With no inflation in sight, why am I writing about hyperinflation? Remember, in October 2008, the deer in the headlights look on the faces of economics experts? Nobody in charge knew what was going on. None of the experts in textbook economics, none of the Nobel Prize winning old men. They were all dumbfounded. Every one of them. And they are still playing with dangerous things like derivatives and money printing, turning the Western economic world into a gambling den, and forcing all of us to bet on possible outcomes when some of us would rather be focusing on building great companies.

When strategizing my business activities and planning the safety of my family, I now take a serious look at the impact of these people being wrong again, and of their gambling losses causing more damage. I’m certainly not placing all my bets on the continued blind faith in the dollar and other fiat currencies.

Hyperinflation doesn’t need to be the cartoonish version that happened in Zimbabwe. It is actually much more common than that. We’ve seen it in the last decade in places like Turkey, Thailand, Brazil, and other places. It still leaves vivid memories in Italy, Greece and even France if we go back just a few decades.

Around ten years ago, in Turkey, two banks grew their credit card businesses much faster than their competitors. Garanti Bank and Akbank both credited their success to the real-time loyalty programs that they offered. My prior company, Welcome Real-time, provided the software for Akbank’s program. Several years later, I came to understand that it was in fact high levels of inflation that actually drove the success of those loyalty programs.

Inflation causes people to spend money quickly, to convert cash into goods before prices go up further. High inflation will boost credit and debit card payments, since that is an easier and quicker way to spend cash than paper money. All credit card issuers can benefit, especially those that can quickly increase their points program ratios to take into account higher interest rates, like Garanti and Akbank did in Turkey.

But there is another area where inflation will have an even bigger impact and create much larger opportunities for a few nimble payment providers.
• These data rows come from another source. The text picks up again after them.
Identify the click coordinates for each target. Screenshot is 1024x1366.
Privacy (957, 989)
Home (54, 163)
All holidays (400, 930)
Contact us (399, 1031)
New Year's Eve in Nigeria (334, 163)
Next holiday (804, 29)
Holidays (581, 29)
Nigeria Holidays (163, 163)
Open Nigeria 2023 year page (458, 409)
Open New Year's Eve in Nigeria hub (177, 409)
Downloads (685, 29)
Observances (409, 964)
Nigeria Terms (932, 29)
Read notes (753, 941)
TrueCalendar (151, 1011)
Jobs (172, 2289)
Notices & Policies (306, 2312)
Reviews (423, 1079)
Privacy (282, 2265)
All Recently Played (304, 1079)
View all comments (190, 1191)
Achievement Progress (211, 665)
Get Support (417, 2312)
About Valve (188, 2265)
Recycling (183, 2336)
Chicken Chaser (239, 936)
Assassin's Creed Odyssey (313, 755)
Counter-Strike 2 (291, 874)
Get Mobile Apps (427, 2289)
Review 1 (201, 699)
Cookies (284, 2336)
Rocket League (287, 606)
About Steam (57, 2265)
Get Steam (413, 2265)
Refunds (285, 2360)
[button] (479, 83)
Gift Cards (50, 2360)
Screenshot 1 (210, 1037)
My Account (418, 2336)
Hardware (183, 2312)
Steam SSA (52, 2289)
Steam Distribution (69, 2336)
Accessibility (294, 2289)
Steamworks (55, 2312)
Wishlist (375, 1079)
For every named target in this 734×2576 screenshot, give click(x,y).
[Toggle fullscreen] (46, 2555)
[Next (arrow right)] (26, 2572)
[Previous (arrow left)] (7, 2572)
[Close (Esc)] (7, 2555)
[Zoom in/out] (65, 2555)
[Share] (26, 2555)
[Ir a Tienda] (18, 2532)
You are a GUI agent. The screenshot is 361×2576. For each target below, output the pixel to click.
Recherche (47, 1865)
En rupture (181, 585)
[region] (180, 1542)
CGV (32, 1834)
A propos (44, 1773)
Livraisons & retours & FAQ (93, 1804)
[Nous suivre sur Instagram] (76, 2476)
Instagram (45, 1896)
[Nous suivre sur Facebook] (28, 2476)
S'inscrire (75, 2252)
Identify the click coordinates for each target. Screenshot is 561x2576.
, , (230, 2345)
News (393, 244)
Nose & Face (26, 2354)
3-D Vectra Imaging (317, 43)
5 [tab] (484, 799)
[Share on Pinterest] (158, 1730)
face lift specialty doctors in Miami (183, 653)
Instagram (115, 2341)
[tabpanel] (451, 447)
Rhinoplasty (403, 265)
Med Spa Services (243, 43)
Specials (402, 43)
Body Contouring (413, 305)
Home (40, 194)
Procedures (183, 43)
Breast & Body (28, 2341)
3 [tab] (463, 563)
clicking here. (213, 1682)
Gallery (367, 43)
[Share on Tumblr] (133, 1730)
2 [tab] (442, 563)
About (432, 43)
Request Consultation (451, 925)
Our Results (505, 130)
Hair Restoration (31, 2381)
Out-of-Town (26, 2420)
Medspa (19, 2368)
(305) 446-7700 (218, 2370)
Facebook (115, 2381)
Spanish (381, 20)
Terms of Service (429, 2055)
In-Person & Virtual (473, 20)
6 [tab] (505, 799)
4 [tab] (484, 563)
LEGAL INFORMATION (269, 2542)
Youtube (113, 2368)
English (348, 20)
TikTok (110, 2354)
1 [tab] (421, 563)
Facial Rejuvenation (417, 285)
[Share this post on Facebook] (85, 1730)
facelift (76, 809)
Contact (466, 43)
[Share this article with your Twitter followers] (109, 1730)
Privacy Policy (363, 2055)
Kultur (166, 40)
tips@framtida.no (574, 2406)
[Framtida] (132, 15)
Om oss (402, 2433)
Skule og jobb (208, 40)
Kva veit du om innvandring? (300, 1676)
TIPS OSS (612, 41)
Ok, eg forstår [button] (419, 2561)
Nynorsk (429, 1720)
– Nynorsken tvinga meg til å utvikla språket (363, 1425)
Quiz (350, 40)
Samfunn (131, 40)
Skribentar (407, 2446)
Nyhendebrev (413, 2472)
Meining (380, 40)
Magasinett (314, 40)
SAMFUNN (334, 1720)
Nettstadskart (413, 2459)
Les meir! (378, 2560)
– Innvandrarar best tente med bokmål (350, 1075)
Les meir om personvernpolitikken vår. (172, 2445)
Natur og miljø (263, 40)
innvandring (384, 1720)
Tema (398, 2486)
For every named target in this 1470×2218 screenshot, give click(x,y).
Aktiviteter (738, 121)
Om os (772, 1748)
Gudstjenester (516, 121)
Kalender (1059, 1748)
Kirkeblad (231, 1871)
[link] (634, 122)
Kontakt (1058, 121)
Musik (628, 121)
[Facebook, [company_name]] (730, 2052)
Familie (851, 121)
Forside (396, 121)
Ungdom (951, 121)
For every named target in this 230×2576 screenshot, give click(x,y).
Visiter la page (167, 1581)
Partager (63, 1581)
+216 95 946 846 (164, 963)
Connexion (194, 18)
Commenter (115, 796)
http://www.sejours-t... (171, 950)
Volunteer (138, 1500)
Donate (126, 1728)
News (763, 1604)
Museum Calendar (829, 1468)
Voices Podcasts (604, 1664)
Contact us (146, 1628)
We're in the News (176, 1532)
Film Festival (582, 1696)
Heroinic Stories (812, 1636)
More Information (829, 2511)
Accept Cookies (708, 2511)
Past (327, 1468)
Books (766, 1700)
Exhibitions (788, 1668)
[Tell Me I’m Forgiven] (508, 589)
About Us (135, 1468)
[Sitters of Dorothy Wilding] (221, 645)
I see a once in a lifetime opportunity for new prepaid services.

Putting $50 on your Starbucks prepaid account is not very useful in a high inflation environment. But tweaking the system to let customers prepay 10 coffees is a completely different thing. Dollars are converted to goods and services immediately, locking the value of those goods in for the future. Want to lock more in? Prepay 20 coffees. Want to spend your money on more than just coffee? Purchase Starbucks Sterling or Carrefour Bucks. The exchange rate for each retailer’s currency can be displayed on a daily basis.

Customers are already familiar with loyalty currencies and exchange rates for points. Why not retailer currencies for payment?

Closed loop prepaid providers will be the big winners. Open loop prepaid cards are useless in a high inflation environment. Closed loop gift cards that are based only on dollars are also useless.

The real disruption this time, compared to ten years ago in Turkey, is the ability to use mobile phones for transacting. Now, with my new startup venture, Taggo, and with prepaid technology offered by CRM, membership and POS providers that have integrated Taggo into their solutions, any retailer can quickly create their own currency, without needing to issue new pieces of plastic that customers don’t want to carry around.

I have been talking and writing for many years about ways to make payment acceptance more attractive to merchants. This has been a big focus for me in creating Taggo. Developing strategic ways to benefit from potential currency devaluations is an added plus that doesn’t cost much today, but could prove to be very profitable.

Still, I wish all of those gambling addicts in London and New York and Washington would just go cold turkey and let the rest of us get on with our lives.